To test, right click on a file with a thumbnail. You should see a new menu, Scripts, under which you’ll see “delete_thumbnails.py”. Click that option and the thumbnail will be deleted. Press F5 to reload the folder in nautilus, and you should see a new thumbnail generated.

Thanks for a such a handy script Barak.

5 thoughts on “Regenerating nautilus thumbnails”

  1. “To test, right click on a file with a thumbnail. You should see a new menu, Scripts, under which you’ll see “delete_thumbnails.py”. Click that option and the thumbnail will be deleted. Press F5 to reload the folder in nautilus, and you should see a new thumbnail generated.”

    Couldn’t you somehow automate the check for an invalid TN, and the subsequent deletion and recreation of a valid one? Or is the only judge of what’s invalid/corrupted a human bean? Maybe a file size check or something… or timestamp comparison…

    1. I could delete everything in ~/.thumbnails/fail/ but that causes nautilus to regenerate every failed thumbnail, some of which will be legitimate fails. I like this approach, it give me a quick and easy way to delete a specific thumbnail that I think has failed. Also, some thumbnails were generated properly, but are black. Using this script, I can delete those as well. They would be much harder to find programmatically. Then there’s the question of how or when I would schedule the programmatic check.

  2. The scheduled/automated check would occur immediately after the full image download completes, and compare the time stamp of the original to the TN. I assumed the TNs are only legitimately created _after_ the full image download completes.
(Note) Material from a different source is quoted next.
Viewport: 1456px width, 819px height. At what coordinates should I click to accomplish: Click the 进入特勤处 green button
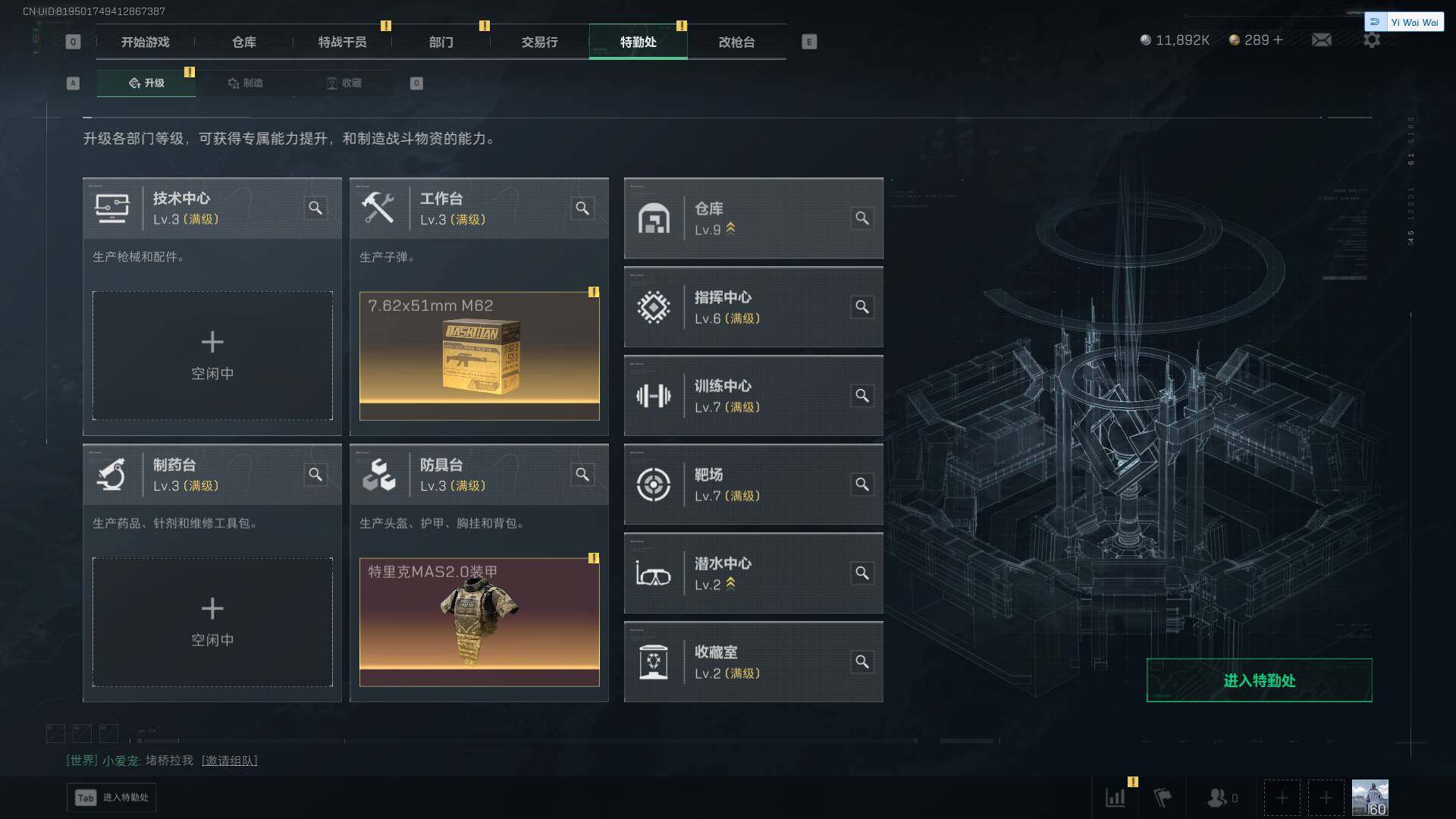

    So somehow you config Naut to always create a TN _after_ a full image landing completes, and immediately before that TN creation, it also checks for, and deletes any existing TN it might find.

    I probably don’t understand perfectly clearly how Naut behaves. It sounded like it tries to create a TN before the image download flow is complete. So you could maybe somehow config Naut to always do things in a perfect step, then step, order. It sounds like Naut is jumping the gun on the TN creation.

    Can you not tweak Naut to always wait? Or, disable the auto TN creation feature entirely, and the attach your own script, which will only kick-off the TN creation, after an image is known to be complete and final, and not in the middle of a download.

    I’m just brainstorming a way, that you don’t have to manually review each TN with your own eyes, to determine if it’s valid or not. Dunno know about you, but I’d get tired of having to review each and every TN, to see if it’s corrupted, black, or partial. Even if one click would re-gen a valid one, that still requires you to always be looking over Naut’s sholder, to make sure each TN gen’d is actually valid.

    Maybe run a batch process against a whole directory of full images, with one click, after disengaging Naut’s auto-TN creation feature entirely?

    Admittedly, I don’t have a perfect grasp on ‘Nix or Naut. I suspect turning off Naut’s auto/unattended-TN gen feature is either impossible or otherwise undesirable.

    If you automate some kind of “post download process” you don’t ever assume any TN’s are valid, or even exist – if you turned off the autoTN feature in Naut, they wouldn’t exist. If they already do, you just assume that some are corrupted, w/o looking them over one by one, and gen a fresh TN for every single full image in the directory.

    1. 99% of thumbnails are good. Maybe that’s the missing part of this puzzle. 🙂

      Occasionally, I’ll see a thumbnail that’s bad, and I want a new one. It’s a rare thing, but it happens every so often. Nautilus is the file browser on Gnome (think Windows Explorer). It only generates thumbnails when I look at a directory of files, if it doesn’t have the thumbs cached already. Sometimes, depending on the download program I think, if I’m looking at a file which is in the process of downloading, it generates a nonsense thumbnail. Most of the time, Nautilus doesn’t ever know a new file exists until I browse to that directory and it discovers I don’t have an existing thumbnail for that file.

      This solution is truly the simplest idea I can think of. It’s very little work, just the occasional spoiled thumbnail I’m correction.